*Challenge*.
Edit the material from its beginning through the line containing "pyautogui.click(x=113, y=582)", replacing "Fuel Tank Capacity" with "Engine Displacement" and leaving everything else unchanged. Omit the pictures from your answer.

*Data supplied*.

◆ ◆ ◆

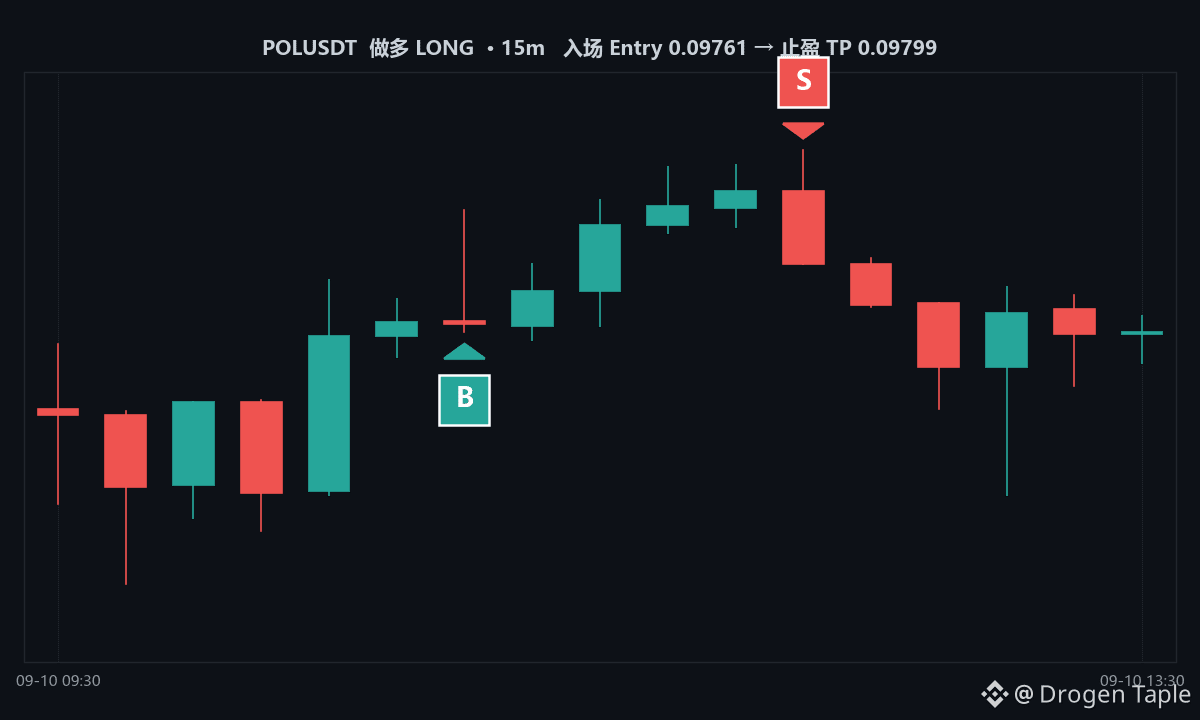Click the green candle just left of the S candle
Screen dimensions: 1200x720
735,199
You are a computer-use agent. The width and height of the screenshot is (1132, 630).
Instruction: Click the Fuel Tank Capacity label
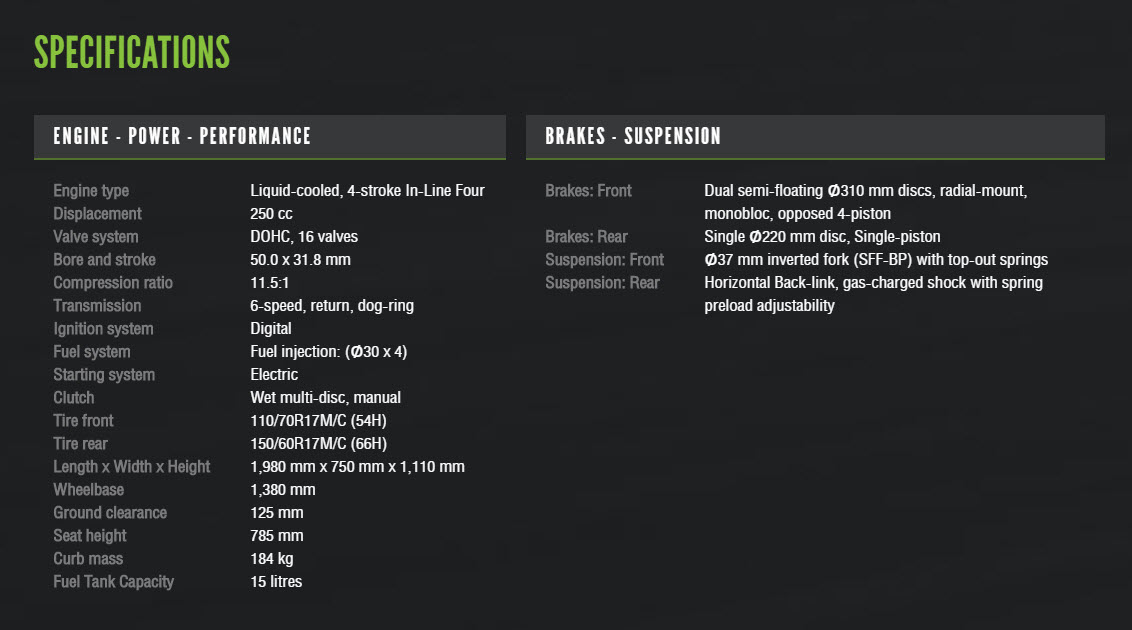pyautogui.click(x=113, y=582)
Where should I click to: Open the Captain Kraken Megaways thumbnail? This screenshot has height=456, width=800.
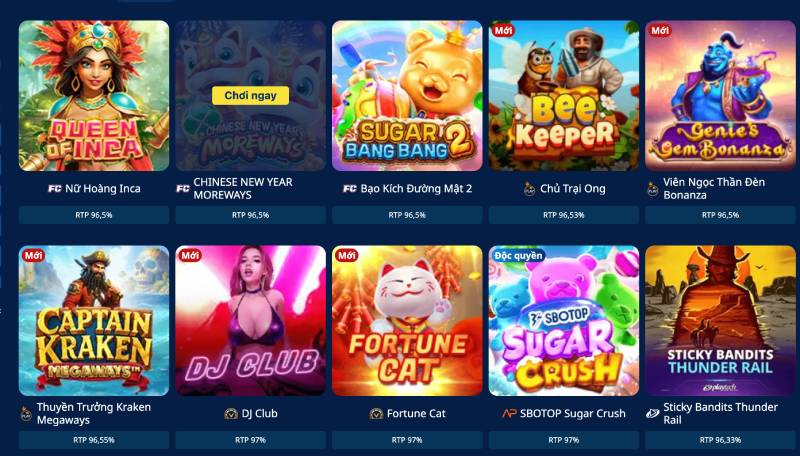[x=94, y=321]
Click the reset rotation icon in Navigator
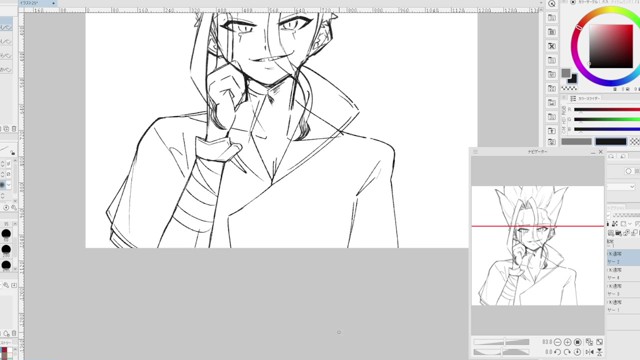 578,352
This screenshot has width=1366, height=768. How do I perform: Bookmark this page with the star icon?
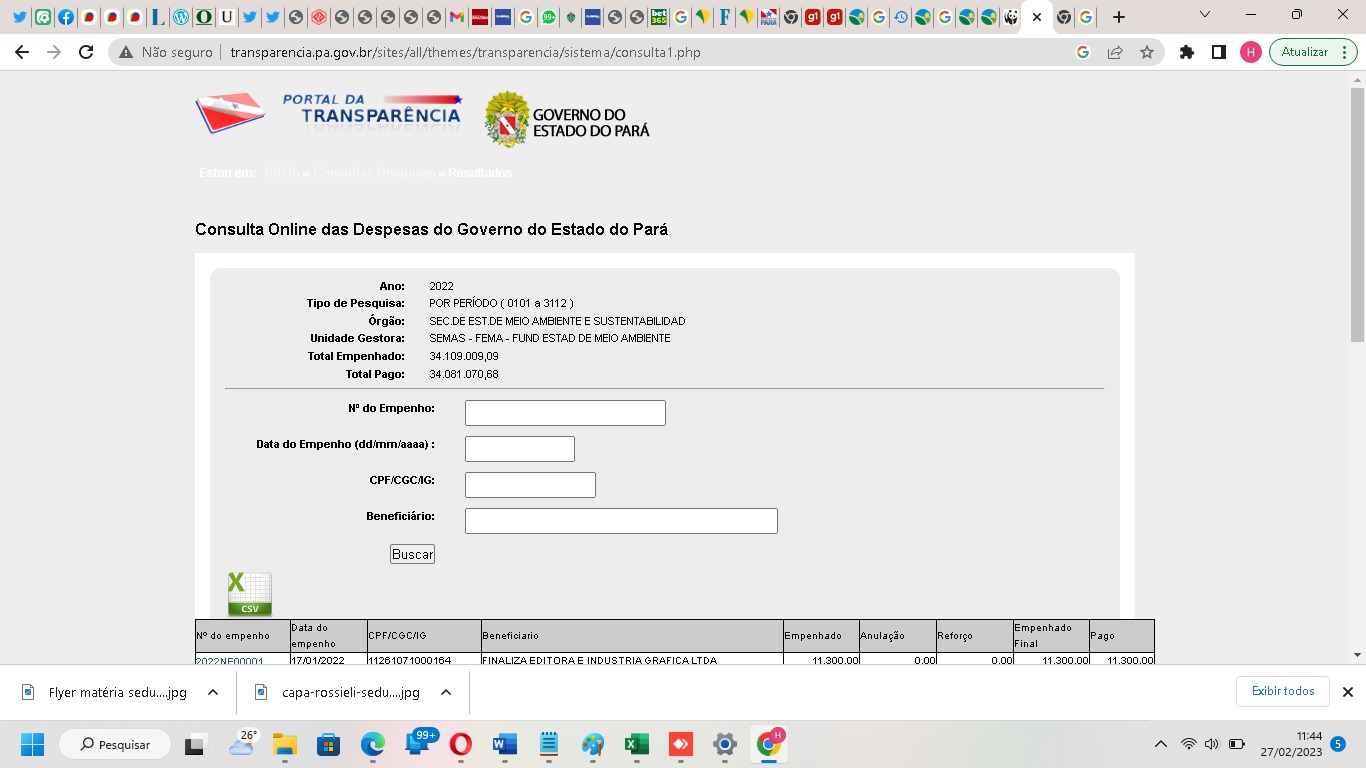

◆ ◆ ◆

*Exercise solution*.
Click the green candle just left of the S candle
Screen dimensions: 1200x720
735,199
You are a computer-use agent. The width and height of the screenshot is (1132, 630).
Instruction: Click the Engine Displacement label
pyautogui.click(x=113, y=582)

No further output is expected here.